On the other hand, they imply some conclusions that are harder to accept. They suggest, for example, that observational studies are inherently more likely to suffer from this sort of difficulty, and that experimental studies (randomized controlled trials) will ensure that interventions are well-specified. They express their point using the technical term “consistency”:

consistency… can be thought of as the condition that the causal contrast involves two or more well-defined interventions. (Hernán and Taubman 2008, S10)

They go on:

…consistency is a trivial condition in randomized experiments. For example, consider a subject who was assigned to the intervention group … in your randomized trial. By definition, it is true that, had he been assigned to the intervention, his counterfactual out- come would have been equal to his observed outcome. But the condition is not so obvious in observational studies. (Hernán and Taubman 2008, s11)

This is a non-sequitur, however, unless we appeal to a background assumption that an intervention—something that an actual human investigator actually does—is necessarily well-defined. Without this assumption, there is nothing to underwrite the claim that “by definition”, if a subject actually assigned to the intervention had been assigned to the intervention, he would have had the outcome that he actually did have.

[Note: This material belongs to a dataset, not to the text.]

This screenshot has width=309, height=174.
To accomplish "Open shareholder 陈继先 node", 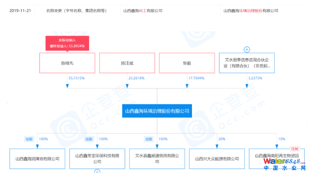I will (67, 63).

Consider the intervention in their paper, one hour of strenuous exercise per day. “Strenuous exercise” is not a well-defined intervention. Weightlifting? Karate? Swimming? The assumption behind their paper seems to be that if an investigator “does” an intervention, it is necessarily well-defined; but on reflection this is obviously not true. An investigator needs to have some knowledge of which features of the intervention might affect the outcome (such as what kind of exercise one performs), and thus need to be controlled, and which don’t (such as how far west of Beijing one lives). Even randomization will not protect against confounding arising from preference for a certain type of exercise (perhaps because people with healthy hearts are predisposed both to choose running and to live longer, for example), unless one knows to randomize the assignment of exercise-types and not to leave it to the subjects’ choice.

This is exactly the same kind of difficulty that Hernan and Taubman press against observational studies. So the contrast they wish to draw, between “trivial” consistency in randomized trials and a much more problematic situation in observational studies, is a mirage. Both can suffer from failure to define interventions.